Each of the sections seems to introduce a new problem with Kaur’s writing. The opening section, “the hurting”, details a history of abuse and neglect that seems so close, so personal that it hasn’t yet been transformed from the suffering of the individual into something more universal, lasting or relatable. The following section, “the loving” is filled to the brim with clichés of love and desire. Its sentimentality comes with a large dose of syrupy banalities; its sensuality is ruined by a grotesque amount of details. As far as clichés go, “the loving” is second only to “the breaking”. Cringeworthy and naïve, “the breaking” balances on that faint line between juvenile hubris and bitter self-pity, and fails to add a single original line to the countless ones written by lovelorn poets since the dawn of day. The closing section, “the healing”, can at best be characterised as “motivational aphorisms”.

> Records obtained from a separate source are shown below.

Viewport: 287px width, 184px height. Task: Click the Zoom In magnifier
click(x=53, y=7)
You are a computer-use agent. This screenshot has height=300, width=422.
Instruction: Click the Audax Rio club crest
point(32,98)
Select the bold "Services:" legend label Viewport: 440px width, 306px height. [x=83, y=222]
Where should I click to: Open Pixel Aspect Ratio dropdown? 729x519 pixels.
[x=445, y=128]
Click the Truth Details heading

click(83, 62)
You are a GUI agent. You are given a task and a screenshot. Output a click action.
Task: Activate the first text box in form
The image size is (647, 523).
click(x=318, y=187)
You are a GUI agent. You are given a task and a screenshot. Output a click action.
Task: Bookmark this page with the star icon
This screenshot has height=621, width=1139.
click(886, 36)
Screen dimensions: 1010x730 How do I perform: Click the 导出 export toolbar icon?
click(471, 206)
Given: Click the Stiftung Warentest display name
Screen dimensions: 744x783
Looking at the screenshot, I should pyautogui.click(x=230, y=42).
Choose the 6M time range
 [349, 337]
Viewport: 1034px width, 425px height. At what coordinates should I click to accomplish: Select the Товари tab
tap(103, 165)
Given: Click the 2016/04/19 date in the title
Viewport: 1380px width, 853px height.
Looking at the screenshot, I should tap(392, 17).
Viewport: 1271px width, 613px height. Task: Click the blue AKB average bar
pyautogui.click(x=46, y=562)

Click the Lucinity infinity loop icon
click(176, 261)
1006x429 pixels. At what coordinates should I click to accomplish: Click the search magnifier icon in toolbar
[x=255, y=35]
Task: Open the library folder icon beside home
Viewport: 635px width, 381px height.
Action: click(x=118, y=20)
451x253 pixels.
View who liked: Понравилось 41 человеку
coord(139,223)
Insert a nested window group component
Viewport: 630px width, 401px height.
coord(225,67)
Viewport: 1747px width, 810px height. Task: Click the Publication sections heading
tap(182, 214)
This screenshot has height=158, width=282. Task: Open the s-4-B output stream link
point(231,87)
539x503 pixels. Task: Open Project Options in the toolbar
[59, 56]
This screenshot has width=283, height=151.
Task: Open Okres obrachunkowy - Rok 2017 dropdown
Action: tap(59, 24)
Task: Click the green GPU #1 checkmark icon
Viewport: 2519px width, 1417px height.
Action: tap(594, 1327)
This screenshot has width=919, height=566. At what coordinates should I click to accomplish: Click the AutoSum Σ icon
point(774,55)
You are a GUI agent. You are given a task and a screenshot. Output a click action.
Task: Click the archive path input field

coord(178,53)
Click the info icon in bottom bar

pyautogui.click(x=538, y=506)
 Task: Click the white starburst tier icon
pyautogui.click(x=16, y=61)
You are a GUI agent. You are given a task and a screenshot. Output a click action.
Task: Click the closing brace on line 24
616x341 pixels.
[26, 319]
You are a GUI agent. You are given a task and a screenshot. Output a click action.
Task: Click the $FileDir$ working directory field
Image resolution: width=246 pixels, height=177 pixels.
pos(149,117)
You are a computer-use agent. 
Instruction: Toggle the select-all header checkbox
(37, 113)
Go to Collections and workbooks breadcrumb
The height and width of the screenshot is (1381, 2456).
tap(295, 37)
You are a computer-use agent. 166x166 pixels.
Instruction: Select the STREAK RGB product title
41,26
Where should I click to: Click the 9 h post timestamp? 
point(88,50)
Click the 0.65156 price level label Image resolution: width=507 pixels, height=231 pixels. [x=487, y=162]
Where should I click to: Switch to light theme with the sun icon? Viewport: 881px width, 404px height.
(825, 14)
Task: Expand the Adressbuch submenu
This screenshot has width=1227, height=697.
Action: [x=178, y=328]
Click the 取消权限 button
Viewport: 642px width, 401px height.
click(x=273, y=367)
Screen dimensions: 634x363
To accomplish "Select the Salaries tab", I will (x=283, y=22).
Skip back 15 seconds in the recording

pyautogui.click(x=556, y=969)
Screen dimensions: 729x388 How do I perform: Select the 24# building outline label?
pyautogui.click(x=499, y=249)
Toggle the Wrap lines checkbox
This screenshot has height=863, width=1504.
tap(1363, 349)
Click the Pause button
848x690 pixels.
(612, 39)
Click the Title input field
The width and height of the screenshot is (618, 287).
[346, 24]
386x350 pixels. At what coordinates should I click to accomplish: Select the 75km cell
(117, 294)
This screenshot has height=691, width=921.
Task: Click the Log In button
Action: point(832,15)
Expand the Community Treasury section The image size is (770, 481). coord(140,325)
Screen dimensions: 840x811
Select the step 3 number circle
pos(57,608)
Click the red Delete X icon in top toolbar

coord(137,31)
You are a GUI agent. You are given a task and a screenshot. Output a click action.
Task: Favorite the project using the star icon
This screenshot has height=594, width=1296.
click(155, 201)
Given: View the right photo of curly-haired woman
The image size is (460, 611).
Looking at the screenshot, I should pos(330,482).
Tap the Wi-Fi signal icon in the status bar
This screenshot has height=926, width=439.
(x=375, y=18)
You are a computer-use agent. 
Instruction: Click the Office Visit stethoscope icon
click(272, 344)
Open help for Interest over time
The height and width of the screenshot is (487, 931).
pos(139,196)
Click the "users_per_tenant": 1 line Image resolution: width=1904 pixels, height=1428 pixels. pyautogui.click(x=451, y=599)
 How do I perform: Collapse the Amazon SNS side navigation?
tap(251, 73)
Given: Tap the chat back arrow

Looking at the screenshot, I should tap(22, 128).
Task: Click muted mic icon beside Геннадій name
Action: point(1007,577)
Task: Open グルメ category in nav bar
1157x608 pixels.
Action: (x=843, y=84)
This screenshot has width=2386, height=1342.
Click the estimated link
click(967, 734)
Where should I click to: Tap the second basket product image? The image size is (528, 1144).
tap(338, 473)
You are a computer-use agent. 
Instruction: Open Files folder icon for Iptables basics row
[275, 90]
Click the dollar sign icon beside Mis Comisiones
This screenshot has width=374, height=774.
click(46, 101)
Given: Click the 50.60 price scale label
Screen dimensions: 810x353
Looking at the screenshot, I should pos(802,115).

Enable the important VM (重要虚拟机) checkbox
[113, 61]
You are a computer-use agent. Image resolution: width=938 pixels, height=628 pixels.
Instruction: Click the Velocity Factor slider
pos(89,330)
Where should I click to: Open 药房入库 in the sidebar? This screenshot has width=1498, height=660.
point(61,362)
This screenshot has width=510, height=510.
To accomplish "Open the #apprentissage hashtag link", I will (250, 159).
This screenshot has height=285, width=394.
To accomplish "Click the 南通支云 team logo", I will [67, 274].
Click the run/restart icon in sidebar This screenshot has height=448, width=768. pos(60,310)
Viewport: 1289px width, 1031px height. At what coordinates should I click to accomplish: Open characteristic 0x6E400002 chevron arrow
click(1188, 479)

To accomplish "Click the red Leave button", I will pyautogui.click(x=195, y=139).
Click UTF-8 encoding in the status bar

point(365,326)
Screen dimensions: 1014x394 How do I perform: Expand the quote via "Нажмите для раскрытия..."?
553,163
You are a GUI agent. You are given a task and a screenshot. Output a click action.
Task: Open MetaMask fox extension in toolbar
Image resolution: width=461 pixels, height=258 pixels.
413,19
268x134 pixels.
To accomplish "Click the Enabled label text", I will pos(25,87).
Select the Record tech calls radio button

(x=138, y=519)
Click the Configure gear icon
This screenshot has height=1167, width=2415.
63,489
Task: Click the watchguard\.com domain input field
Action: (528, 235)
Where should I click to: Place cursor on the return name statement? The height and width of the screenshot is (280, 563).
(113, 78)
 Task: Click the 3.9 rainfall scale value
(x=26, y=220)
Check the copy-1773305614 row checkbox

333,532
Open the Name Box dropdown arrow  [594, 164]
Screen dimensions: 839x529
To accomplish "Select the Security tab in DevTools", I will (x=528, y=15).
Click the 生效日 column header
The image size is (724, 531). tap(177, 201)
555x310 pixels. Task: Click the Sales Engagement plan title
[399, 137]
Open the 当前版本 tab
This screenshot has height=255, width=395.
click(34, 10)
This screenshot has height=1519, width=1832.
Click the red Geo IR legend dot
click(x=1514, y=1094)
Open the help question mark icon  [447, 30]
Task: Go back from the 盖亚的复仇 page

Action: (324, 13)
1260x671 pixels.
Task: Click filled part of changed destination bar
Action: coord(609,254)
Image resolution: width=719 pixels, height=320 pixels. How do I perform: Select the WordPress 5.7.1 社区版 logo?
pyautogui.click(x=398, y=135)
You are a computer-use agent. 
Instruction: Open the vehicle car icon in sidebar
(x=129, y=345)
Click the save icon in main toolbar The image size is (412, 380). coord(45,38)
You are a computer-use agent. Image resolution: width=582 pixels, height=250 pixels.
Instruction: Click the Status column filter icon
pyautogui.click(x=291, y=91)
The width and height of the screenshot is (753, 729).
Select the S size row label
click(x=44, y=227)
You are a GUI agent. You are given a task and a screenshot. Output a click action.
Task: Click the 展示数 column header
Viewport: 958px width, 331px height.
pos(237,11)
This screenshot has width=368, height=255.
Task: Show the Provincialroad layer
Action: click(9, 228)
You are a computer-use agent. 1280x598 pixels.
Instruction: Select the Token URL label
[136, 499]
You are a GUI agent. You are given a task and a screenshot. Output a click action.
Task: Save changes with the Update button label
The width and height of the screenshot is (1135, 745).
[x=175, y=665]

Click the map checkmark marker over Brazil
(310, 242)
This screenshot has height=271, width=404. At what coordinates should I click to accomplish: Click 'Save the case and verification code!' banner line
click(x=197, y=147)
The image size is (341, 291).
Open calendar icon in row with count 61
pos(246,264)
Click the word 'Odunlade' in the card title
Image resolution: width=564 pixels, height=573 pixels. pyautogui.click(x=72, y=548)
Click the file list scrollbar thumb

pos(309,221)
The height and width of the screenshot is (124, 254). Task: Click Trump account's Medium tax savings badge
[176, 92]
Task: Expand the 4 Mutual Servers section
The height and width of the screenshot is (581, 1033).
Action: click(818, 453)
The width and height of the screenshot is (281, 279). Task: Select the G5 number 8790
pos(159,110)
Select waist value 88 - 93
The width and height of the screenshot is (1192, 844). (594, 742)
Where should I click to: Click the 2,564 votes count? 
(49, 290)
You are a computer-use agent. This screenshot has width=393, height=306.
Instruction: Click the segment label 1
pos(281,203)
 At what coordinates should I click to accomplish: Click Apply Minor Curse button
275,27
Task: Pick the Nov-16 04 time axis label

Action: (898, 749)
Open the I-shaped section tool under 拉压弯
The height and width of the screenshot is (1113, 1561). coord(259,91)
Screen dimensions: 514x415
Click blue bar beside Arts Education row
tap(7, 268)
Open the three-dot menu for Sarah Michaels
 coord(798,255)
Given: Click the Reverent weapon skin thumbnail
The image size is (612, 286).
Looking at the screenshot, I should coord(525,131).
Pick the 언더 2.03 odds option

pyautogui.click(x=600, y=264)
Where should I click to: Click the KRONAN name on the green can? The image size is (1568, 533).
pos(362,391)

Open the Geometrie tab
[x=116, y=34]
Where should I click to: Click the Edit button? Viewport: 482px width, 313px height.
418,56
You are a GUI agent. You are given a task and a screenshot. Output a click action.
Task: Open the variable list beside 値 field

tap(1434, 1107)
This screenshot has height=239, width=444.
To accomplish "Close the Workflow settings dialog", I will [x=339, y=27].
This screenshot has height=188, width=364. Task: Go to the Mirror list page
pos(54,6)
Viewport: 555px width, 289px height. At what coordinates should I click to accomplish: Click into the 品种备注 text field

Then again, maybe I am in the wrong by even trying to critique Kaur’s poetry by these rules. Maybe milk and honey is meant to be consumed in (literal) bits and pieces on one’s Instagram feed, the meaning easy to absorb and to share, instantly.
Maybe milk and honey is meant to be consumed in (literal) bits and pieces on one’s Instagram feed, the meaning easy to absorb and to share, instantly.
Like the endless motivational quotes typeset against impressive landscapes, milk and honey doesn’t aim at originality but thrives in the banal, the expected, the comforting.
And in a culture of extreme idolatry, a perverse worship of images, where one’s greatest possible achievement is to become “viral”, to be endlessly multiplied, to reach every corner of the world instantly, and to be forgotten just as fast, I suppose milk and honey has its place. Somewhere between the cat videos and gym selfies.